The Latest Generation Of 'Get Off My Lawn!' Books From People Who Don't Understand Technology
from the it's-a-tool dept
Adam Singer points us to a recent article in the Guardian about a spate of recent "technology is destroying society"-type books, many of which we've spoken about before. The main book it talks about, however, is Sherry Turkle's new book Alone Together. This is a bit disappointing in the fact that, in the past, Turkle has often been an astute observer of technology and how kids are adapting to it in positive ways.

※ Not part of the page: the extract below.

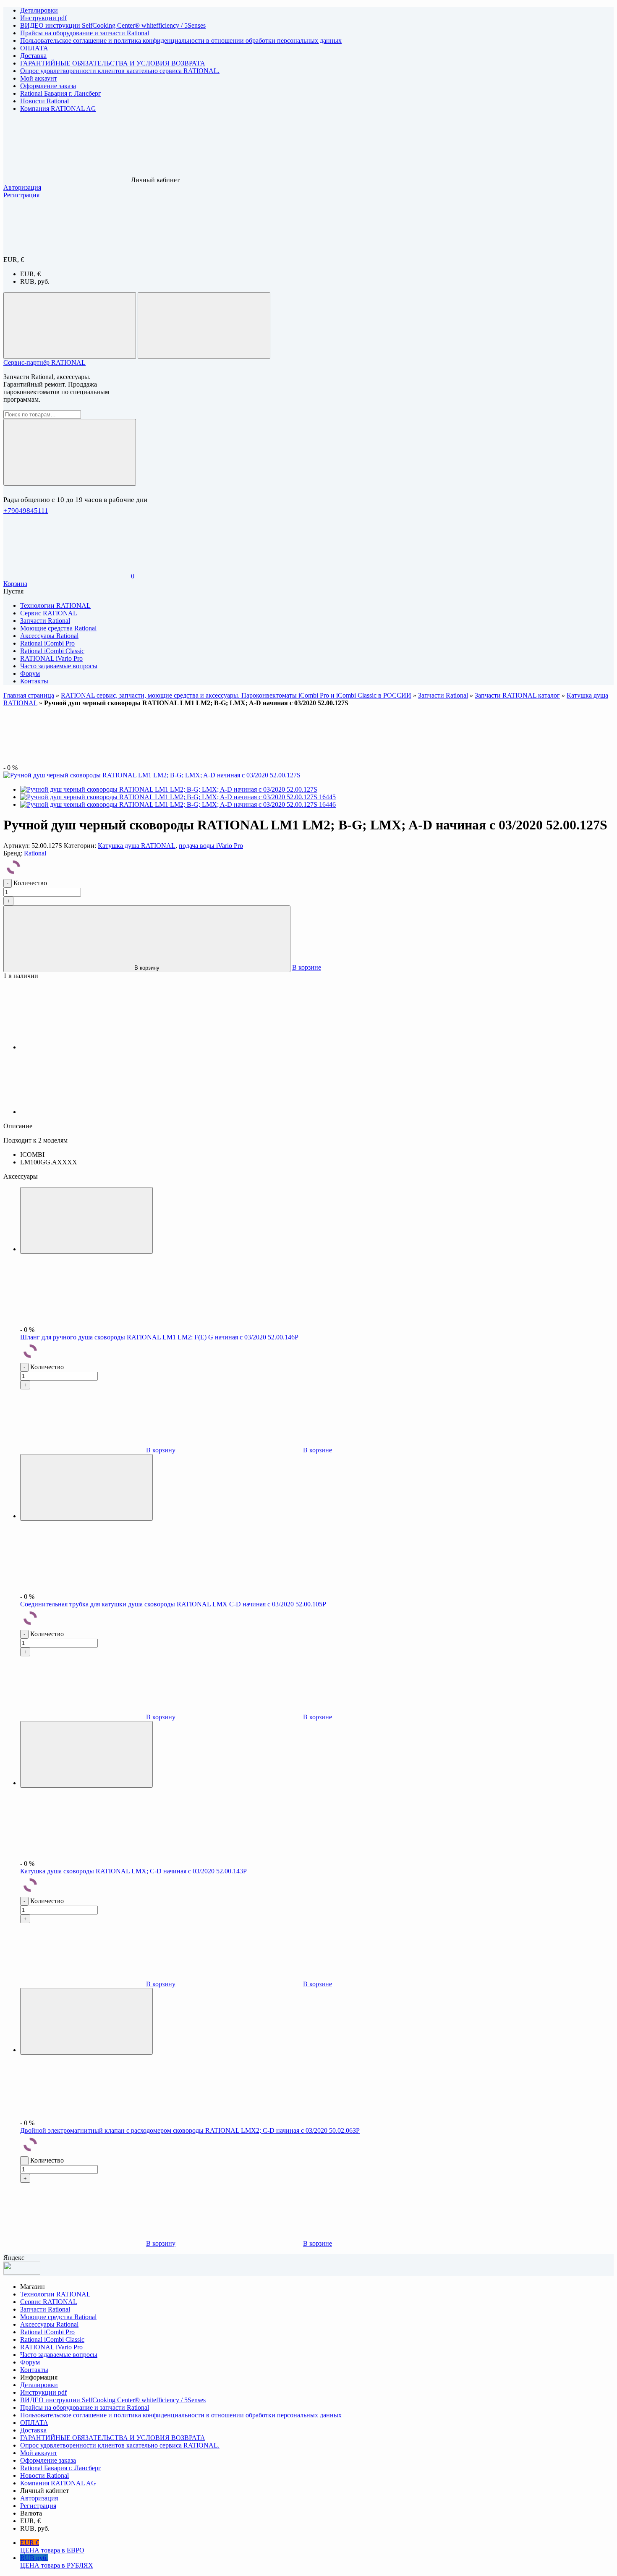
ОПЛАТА (34, 48)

As one person jokes in the article: "Alone Together reads as if it were written by Turkle's evil Luddite twin."Unfortunately, like so many of these books, the criticism seems to be focused on a sort of "get off my lawn!" outsider's view of technological culture, with assumptions about what constitutes "good" and what constitutes "bad." For example, the fact that people check information on their smartphones is seen as bad, but that doesn't take into account context or whether or not those people are communicating with others in a productive manner. As always, technology is a tool and there's no doubt that some people use it in ways that are not productive or helpful to themselves, just as many others use the tools in ways that make their lives better. Trying to paint this all with such a broad brush is disappointing. Much of it seems based on the silly assumption that communicating with someone via a screen is automatically less human than communicating with someone face-to-face. Yet we saw the same claims when the telephone first came out and I don't think anyone still claims that the telephone degraded societal communications. Technology is a part of the ecosystem and people have an amazing ability to adapt to it. Yes, some people will always overdo it, but blaming the technology and discounting the many positive users (as well as the likelihood that people adapt over time) is a huge mistake. It might sell books, but it does little to shed any real insight into how technology is impacting our lives.